### JOB
Reproduce the lines below verbatim, beginning with the line containing "Browse path with the ellipsis button" and continuing through the line containing "will tap(6, 158).", both included.

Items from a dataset
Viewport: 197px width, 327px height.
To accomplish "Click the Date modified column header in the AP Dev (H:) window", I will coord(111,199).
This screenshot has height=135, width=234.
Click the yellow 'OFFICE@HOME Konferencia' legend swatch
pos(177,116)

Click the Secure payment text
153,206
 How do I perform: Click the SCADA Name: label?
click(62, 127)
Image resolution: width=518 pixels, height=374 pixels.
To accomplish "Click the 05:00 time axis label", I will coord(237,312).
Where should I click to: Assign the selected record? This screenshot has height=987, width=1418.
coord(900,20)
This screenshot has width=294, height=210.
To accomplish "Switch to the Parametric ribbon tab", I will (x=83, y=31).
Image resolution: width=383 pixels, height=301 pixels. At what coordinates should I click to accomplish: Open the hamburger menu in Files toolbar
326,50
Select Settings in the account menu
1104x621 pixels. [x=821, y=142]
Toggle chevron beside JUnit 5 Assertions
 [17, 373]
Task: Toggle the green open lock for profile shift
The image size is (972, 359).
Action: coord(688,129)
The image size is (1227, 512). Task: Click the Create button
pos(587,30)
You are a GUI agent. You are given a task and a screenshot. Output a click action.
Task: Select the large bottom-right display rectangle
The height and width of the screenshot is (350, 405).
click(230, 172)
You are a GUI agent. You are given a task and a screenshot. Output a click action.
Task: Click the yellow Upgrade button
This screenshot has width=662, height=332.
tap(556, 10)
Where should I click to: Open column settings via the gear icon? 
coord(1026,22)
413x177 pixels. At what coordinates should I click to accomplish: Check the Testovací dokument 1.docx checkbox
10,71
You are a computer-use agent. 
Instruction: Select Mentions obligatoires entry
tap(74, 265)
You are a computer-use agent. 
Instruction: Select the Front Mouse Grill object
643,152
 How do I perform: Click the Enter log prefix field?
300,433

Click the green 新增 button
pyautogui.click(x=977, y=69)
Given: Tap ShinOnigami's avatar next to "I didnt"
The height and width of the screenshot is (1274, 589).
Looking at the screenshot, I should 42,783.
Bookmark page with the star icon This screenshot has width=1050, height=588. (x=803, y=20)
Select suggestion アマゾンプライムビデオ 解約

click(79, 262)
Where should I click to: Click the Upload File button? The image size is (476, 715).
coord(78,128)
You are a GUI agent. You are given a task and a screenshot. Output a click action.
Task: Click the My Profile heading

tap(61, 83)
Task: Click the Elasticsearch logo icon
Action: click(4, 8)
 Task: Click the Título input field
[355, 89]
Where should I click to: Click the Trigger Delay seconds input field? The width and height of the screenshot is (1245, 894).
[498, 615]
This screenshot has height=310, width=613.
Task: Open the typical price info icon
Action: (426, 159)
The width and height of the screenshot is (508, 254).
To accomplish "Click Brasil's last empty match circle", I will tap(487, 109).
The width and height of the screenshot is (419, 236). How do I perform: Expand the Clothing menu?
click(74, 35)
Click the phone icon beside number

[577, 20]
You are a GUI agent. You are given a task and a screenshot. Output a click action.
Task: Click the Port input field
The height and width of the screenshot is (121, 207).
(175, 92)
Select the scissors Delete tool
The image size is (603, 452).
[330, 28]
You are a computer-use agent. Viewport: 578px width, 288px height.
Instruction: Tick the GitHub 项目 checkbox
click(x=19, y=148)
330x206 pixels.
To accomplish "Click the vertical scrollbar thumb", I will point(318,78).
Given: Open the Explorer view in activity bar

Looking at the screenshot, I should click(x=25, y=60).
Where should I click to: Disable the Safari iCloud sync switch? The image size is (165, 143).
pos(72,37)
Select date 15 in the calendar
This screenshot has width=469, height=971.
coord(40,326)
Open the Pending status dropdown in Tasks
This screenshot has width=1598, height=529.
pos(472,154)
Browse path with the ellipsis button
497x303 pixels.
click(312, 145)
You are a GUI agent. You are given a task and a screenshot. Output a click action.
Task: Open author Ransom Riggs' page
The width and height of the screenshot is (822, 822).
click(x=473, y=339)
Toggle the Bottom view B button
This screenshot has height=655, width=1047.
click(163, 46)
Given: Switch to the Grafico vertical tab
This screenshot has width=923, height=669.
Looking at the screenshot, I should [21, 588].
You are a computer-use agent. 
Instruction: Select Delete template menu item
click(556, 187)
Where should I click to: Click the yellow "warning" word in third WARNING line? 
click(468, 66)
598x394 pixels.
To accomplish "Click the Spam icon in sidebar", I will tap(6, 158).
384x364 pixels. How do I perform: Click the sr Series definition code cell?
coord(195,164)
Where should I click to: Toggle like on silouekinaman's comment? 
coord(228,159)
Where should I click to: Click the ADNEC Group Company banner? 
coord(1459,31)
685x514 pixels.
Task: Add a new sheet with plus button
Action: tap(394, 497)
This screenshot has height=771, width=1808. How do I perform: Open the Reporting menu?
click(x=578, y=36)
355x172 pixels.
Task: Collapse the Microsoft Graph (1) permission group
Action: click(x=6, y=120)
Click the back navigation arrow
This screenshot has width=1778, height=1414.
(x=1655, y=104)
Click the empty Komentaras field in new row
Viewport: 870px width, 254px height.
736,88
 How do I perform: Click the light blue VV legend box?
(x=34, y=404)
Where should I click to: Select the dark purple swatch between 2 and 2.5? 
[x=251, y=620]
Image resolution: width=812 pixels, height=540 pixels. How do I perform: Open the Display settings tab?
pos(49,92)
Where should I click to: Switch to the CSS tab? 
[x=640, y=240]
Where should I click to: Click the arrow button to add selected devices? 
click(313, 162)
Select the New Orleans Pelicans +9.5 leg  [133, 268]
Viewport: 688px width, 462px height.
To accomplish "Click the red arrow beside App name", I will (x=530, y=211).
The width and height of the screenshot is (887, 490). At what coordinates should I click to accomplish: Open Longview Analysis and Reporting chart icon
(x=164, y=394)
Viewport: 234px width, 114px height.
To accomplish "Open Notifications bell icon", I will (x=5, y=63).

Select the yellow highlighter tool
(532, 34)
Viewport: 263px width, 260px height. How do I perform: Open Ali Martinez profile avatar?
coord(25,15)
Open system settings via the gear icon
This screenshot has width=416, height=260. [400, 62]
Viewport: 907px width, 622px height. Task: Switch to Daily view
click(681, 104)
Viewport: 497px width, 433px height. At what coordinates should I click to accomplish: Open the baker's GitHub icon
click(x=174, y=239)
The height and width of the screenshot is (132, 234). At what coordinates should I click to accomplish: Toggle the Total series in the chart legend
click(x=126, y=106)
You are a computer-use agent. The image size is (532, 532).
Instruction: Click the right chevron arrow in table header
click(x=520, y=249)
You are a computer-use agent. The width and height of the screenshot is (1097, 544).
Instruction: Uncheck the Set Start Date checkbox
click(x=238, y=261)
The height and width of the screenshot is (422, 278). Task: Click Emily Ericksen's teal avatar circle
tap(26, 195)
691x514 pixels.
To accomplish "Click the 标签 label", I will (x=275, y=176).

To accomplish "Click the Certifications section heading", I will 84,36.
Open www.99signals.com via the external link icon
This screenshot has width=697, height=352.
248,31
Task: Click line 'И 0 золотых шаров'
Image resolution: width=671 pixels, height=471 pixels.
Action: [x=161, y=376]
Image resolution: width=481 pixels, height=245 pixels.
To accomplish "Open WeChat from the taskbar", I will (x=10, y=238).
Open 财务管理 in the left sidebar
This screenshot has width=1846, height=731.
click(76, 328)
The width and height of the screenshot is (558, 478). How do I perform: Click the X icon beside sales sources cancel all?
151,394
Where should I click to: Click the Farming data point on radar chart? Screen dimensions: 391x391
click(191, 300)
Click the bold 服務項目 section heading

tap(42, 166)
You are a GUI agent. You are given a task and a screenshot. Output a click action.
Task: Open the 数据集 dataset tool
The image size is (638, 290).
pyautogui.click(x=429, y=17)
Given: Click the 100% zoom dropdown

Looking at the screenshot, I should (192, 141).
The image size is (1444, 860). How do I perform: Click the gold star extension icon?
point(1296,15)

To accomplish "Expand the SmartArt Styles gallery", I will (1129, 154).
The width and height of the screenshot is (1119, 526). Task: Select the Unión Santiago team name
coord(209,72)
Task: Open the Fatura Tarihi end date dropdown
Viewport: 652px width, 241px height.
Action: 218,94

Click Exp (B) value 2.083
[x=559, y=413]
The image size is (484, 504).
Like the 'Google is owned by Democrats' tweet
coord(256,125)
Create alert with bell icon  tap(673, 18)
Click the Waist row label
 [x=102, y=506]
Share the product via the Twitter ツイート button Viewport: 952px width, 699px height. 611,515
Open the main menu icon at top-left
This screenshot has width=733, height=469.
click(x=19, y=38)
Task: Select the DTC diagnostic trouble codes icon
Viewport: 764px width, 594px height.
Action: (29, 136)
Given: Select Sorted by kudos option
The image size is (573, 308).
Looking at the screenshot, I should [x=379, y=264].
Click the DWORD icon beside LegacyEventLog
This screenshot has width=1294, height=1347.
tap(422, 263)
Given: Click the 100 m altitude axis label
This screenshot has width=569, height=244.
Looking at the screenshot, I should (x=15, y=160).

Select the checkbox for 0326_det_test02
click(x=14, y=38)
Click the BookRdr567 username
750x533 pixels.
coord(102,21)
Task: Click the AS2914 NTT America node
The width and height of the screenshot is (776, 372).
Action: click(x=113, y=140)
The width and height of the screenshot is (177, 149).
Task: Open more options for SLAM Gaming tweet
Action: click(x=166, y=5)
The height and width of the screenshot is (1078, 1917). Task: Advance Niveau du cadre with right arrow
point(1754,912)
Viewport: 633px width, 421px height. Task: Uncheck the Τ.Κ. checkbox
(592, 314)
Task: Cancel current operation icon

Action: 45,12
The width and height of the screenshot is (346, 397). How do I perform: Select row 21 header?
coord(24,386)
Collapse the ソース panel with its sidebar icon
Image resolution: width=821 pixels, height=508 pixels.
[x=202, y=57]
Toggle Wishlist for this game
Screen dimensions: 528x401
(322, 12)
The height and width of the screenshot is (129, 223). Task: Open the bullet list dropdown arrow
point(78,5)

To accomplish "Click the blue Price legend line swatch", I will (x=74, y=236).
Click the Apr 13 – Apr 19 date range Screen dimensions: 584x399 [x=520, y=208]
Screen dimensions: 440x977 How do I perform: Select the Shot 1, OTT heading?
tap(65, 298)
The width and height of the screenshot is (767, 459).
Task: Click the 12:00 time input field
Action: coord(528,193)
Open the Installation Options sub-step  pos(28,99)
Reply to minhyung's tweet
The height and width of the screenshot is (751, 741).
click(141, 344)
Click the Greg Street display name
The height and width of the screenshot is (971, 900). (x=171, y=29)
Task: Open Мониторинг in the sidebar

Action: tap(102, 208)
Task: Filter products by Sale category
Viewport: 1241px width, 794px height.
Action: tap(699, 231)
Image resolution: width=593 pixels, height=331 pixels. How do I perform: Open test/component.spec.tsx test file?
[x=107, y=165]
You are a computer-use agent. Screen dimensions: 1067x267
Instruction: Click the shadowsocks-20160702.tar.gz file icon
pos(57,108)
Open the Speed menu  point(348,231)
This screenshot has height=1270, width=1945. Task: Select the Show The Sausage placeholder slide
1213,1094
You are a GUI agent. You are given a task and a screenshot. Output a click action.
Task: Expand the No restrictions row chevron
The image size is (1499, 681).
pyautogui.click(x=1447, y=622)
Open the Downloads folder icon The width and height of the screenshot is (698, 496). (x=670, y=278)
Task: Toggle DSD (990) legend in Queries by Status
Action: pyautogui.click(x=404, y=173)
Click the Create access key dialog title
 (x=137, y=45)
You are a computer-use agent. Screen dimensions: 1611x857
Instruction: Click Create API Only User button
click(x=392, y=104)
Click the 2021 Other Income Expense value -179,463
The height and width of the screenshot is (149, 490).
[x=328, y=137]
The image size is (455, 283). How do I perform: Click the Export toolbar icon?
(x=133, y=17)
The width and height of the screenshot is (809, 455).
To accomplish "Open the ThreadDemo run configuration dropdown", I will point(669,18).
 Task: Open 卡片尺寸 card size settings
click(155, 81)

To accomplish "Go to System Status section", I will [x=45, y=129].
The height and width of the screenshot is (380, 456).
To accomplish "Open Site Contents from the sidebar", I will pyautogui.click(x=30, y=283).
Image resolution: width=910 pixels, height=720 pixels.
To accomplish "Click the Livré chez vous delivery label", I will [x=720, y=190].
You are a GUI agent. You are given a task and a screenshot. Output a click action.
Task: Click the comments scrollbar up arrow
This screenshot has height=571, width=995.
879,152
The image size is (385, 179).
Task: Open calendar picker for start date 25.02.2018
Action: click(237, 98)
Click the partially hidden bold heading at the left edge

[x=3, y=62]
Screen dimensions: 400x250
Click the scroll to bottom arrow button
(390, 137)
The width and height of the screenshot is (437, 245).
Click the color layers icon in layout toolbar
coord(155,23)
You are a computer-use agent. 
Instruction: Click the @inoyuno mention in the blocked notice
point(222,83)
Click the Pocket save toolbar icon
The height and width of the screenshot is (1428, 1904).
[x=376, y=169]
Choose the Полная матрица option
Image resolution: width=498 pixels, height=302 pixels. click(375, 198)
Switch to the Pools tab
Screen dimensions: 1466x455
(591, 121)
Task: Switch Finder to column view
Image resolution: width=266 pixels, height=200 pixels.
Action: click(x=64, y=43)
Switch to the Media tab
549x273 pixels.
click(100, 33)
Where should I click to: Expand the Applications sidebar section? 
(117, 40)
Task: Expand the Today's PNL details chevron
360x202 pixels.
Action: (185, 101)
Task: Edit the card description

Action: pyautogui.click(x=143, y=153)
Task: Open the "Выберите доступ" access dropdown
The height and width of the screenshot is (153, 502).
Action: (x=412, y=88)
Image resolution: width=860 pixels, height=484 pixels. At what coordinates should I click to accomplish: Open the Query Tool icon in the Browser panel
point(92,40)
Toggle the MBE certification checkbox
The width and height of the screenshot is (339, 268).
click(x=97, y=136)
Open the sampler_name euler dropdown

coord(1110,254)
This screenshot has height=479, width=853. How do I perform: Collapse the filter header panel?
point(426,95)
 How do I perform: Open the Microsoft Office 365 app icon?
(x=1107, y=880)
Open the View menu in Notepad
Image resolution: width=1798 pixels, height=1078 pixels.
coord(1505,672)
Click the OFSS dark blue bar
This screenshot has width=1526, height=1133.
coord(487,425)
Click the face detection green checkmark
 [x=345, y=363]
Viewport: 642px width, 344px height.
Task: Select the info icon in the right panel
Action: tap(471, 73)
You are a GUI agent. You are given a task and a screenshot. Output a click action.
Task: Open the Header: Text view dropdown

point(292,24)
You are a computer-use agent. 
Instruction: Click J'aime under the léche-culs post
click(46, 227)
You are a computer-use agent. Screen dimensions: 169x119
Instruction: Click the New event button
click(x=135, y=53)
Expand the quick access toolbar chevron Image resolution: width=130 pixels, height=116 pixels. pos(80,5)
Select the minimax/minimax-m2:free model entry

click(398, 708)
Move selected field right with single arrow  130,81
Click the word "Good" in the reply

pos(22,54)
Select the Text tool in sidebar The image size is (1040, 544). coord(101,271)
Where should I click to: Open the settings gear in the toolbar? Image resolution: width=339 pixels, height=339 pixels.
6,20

### THE ANSWER
Browse path with the ellipsis button
497x303 pixels.
click(312, 145)
You are a GUI agent. You are given a task and a screenshot. Output a click action.
Task: Open author Ransom Riggs' page
The width and height of the screenshot is (822, 822).
click(x=473, y=339)
Toggle the Bottom view B button
This screenshot has height=655, width=1047.
click(163, 46)
Given: Switch to the Grafico vertical tab
This screenshot has width=923, height=669.
Looking at the screenshot, I should [21, 588].
You are a computer-use agent. 
Instruction: Select Delete template menu item
click(556, 187)
Where should I click to: Click the yellow "warning" word in third WARNING line? 
click(468, 66)
598x394 pixels.
To accomplish "Click the Spam icon in sidebar", I will tap(6, 158).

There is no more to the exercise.